# Selected extract
2021 LFP (power battery) market review
Q1: The drastically rising terminal demand has sharply increased the demand for lithium iron phosphate and upstream raw materials. Lithium salt and iron phosphate both suffered structural shortages, and the prices rose rapidly, resulting in the increase in the manufacturing costs of lithium iron phosphate, which pulled up the lithium iron phosphate prices on the back of rapidly growing terminal demand.
Q2: The prices of raw materials were relatively stable, and the terminal demand stabilised as well. The prices of lithium iron phosphate presented less volatility. In terms of cost, as the production and sales of lithium salt in Qinghai Salt Lake returned to normal in April, the prices were stable as a whole with occasional drops. At the same time, the terminal power battery market entered the stationary period, when the prices of lithium iron phosphate stood stable.
Q3: The raw materials were in short supply, the restocking demand was getting stronger. The demand side grew rapidly, driving up the prices. On the raw material side, the prices of phosphorus sources have been inflated as the market over-reacted to the dual control policy of energy consumption. The lithium salt traders were also hoarding and reluctant to sell. As such, the manufacturing costs of lithium iron phosphate moved all the way up. As most LFP manufacturers signed the orders on a monthly basis, the market reacts slowly to price changes. As such, the prices only started to rise rapidly in the middle and end of the quarter.
Q4: LFP prices surged amid steeply growing demand and rising raw materials supply pressures when the capacity expanded. The LFP supply was inconsistent in Q3 amid the dual control over energy consumption. And the terminal sector generated more demand for LFP as an alternative to NMC and LMO. Hence, the supply of LFP was unable to meet the demand though the manufacturers actively expanded their capacity. In addition, the demand for upstream lithium salt rose drastically amid rising NMC and LFP output. The market fears over lithium salt supply shortage also gave birth to pressing needs to restock, further intensifying the supply side. Therefore, the LFP prices rose quickly driven by surging lithium salt prices.

# Data section
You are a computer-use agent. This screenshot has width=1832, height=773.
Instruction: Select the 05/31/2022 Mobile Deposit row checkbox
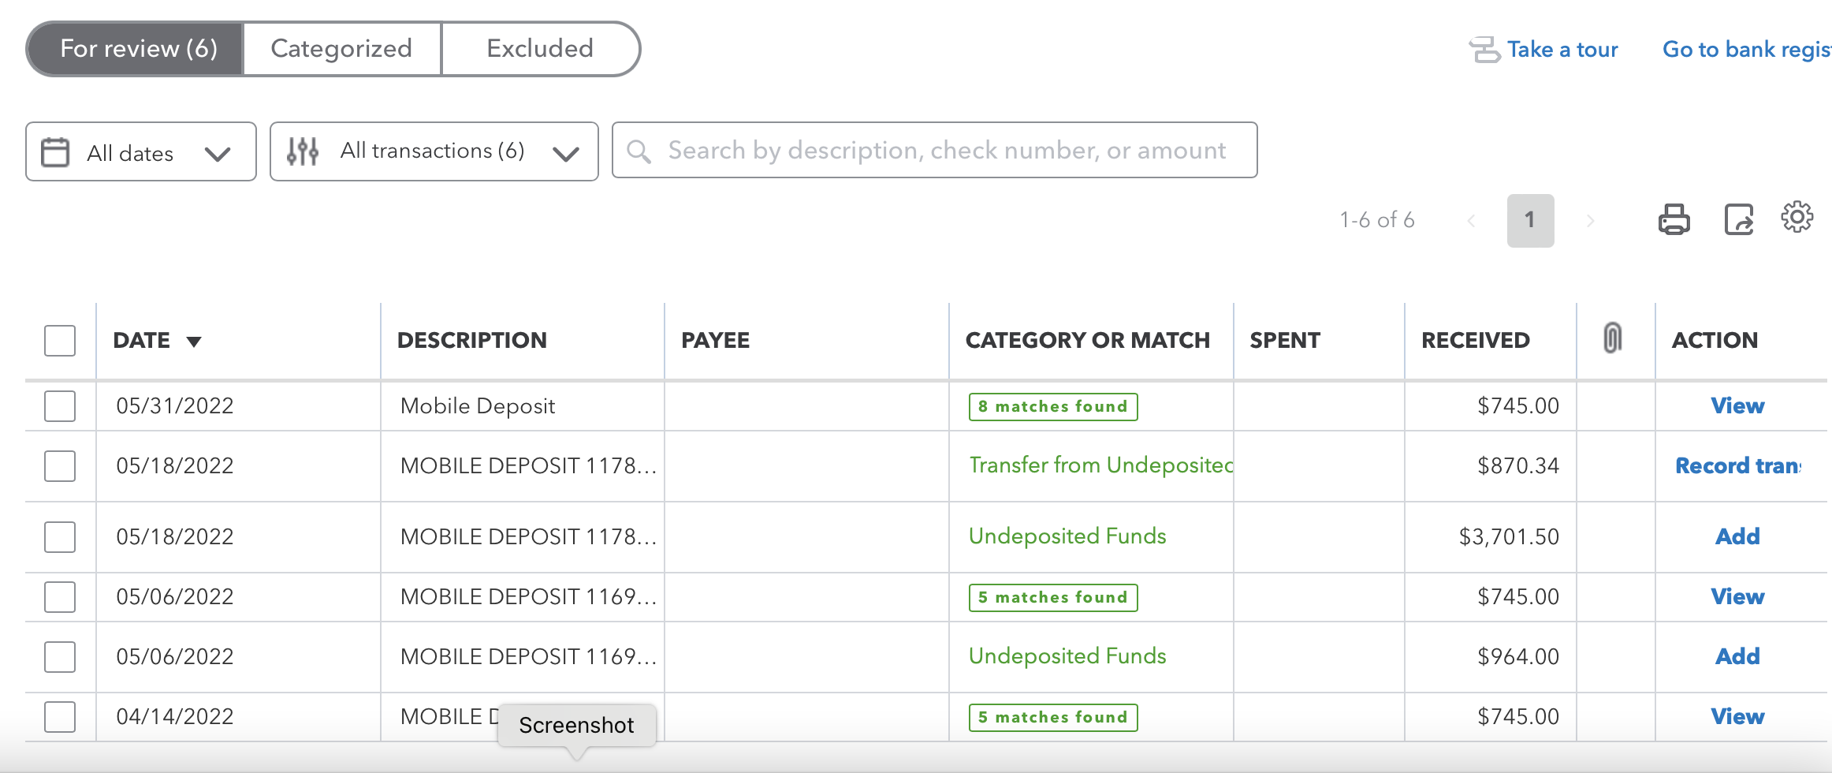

# What the exercise asks
Reproduce the passage of the LFP market review starting at "2021 LFP (power" and ending at "growing terminal demand.", replacing "terminal demand" with "end-user demand".

# Exercise answer
2021 LFP (power battery) market review
Q1: The drastically rising end-user demand has sharply increased the demand for lithium iron phosphate and upstream raw materials. Lithium salt and iron phosphate both suffered structural shortages, and the prices rose rapidly, resulting in the increase in the manufacturing costs of lithium iron phosphate, which pulled up the lithium iron phosphate prices on the back of rapidly growing end-user demand.